You have multiple severe issues with your code and/or your understanding. Let me try to explain.
Matrix multiplication is bottlenecked by the rate at which the processor can load and store the values to memory. Most current architectures use cache to help with this. Data is moved from memory to cache and from cache to memory in blocks. To maximize the benefit of caching, you want to make sure you will use all the data in that block. To do that, you make sure you access the data sequentially in memory.
In C, multi-dimensional arrays are specified in row-major order. It means that the rightmost index is consecutive in memory; i.e. that a[i][k] and a[i][k+1] are consecutive in memory.
Depending on the architecture, the time it takes for the processor to wait (and do nothing) for the data to be moved from RAM to cache (and vice versa), may or may not be included in the CPU time (that e.g. clock() measures, albeit at a very poor resolution). For this kind of measurement ("microbenchmark"), it is much better to measure and report both CPU and real (or wall clock) time used; especially so if the microbenchmark is run on different machines, to get a better idea of the practical impact of the change.

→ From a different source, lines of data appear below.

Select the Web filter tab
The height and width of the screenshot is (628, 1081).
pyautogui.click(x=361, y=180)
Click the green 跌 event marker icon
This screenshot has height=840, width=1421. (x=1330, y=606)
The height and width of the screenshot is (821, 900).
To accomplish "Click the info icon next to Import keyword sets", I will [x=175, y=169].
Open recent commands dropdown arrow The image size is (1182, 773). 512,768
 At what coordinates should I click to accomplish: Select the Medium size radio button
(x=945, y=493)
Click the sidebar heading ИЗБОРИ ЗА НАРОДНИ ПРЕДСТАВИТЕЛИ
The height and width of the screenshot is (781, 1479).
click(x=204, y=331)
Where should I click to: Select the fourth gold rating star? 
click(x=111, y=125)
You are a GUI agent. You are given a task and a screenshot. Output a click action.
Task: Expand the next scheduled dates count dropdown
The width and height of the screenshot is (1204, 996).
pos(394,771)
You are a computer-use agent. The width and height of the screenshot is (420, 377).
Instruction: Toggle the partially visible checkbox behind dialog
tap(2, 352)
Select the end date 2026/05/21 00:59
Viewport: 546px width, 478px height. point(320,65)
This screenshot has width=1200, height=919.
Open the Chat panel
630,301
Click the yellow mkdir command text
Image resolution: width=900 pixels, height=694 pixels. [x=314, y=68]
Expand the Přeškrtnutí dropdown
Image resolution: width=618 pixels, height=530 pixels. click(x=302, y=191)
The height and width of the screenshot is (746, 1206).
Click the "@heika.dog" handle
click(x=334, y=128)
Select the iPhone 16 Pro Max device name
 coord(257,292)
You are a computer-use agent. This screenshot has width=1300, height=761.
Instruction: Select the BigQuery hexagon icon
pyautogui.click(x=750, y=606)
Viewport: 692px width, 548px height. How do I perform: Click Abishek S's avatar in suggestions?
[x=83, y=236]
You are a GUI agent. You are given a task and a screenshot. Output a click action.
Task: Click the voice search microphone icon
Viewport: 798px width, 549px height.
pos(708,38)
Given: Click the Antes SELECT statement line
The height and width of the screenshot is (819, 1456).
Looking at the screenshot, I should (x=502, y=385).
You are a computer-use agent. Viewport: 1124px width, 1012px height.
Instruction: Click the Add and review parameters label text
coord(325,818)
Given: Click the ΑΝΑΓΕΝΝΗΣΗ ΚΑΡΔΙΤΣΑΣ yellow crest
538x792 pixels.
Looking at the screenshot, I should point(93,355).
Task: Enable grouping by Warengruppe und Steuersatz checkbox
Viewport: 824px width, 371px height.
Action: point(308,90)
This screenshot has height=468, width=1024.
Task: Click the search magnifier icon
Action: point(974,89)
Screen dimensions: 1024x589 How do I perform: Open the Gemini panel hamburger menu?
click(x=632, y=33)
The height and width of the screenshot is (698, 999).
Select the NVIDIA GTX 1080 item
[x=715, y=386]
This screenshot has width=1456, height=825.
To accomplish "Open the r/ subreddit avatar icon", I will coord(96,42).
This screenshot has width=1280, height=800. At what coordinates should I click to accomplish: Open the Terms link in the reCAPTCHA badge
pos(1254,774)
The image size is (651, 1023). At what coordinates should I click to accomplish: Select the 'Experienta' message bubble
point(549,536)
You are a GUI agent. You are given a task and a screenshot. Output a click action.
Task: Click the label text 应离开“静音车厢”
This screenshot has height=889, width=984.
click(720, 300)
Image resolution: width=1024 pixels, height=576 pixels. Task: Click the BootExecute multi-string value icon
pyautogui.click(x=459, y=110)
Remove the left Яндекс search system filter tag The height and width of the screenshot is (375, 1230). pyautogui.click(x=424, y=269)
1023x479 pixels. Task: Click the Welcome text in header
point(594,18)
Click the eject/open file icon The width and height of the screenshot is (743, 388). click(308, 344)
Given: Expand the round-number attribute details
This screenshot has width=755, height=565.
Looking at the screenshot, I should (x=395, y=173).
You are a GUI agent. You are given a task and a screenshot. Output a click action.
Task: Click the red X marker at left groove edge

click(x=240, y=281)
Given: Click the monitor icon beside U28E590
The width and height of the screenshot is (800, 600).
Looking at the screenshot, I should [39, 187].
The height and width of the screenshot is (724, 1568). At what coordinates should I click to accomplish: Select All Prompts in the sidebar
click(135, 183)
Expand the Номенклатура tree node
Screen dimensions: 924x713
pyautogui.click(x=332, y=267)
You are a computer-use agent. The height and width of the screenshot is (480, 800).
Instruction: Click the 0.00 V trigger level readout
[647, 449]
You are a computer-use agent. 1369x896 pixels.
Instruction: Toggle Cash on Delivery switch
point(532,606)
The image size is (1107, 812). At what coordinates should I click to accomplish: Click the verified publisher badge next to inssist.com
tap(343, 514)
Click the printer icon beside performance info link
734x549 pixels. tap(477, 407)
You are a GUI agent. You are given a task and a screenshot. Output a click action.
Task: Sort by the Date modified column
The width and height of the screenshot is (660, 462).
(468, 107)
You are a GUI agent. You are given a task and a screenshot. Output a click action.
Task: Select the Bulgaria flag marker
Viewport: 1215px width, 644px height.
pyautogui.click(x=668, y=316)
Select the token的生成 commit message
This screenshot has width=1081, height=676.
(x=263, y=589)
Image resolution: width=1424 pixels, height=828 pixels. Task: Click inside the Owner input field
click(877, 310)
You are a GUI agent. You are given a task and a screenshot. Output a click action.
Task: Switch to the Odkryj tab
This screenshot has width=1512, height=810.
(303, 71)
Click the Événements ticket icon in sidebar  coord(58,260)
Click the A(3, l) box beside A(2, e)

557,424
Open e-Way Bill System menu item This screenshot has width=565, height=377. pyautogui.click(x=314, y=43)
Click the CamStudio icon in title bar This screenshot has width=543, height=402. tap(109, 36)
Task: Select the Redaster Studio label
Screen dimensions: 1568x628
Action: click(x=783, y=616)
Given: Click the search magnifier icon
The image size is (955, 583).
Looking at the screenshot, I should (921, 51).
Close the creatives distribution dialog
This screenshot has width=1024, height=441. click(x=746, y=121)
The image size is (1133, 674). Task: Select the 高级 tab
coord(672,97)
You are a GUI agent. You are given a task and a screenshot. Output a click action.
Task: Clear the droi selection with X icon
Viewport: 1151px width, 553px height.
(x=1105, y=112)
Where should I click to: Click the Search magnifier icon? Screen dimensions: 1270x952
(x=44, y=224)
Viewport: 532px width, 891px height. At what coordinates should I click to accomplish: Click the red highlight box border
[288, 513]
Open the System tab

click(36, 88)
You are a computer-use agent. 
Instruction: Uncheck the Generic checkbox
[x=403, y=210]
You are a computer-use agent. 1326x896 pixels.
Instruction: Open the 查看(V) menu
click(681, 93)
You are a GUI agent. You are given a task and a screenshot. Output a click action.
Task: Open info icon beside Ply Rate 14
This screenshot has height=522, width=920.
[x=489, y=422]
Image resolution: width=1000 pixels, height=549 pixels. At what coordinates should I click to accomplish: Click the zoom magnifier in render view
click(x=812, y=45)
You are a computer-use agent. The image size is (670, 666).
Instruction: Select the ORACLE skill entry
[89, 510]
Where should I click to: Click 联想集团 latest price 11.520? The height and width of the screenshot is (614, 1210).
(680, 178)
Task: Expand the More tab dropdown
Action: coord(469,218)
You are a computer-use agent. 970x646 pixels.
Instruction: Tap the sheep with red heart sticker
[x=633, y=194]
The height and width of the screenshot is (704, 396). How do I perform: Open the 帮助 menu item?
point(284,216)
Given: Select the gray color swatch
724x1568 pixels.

There will be a lot of variation, so typically, you measure the time taken by a few hundred repeats (each repeat possibly making more than one operation; enough to be easily measured), storing the duration of each, and report their median. Why median, and not minimum, maximum, average? Because there will always be occasional glitches (unreasonable measurement due to an external event, or something), which typically yield a much higher value than normal; this makes the maximum uninteresting, and skews the average (mean) unless removed. The minimum is typically an over-optimistic case, where everything just happened to go perfectly; that rarely occurs in practice, so is only a curiosity, not of practical interest. The median time, on the other hand, gives you a practical measurement: you can expect 50% of all runs of your test case to take no more than the median time measured.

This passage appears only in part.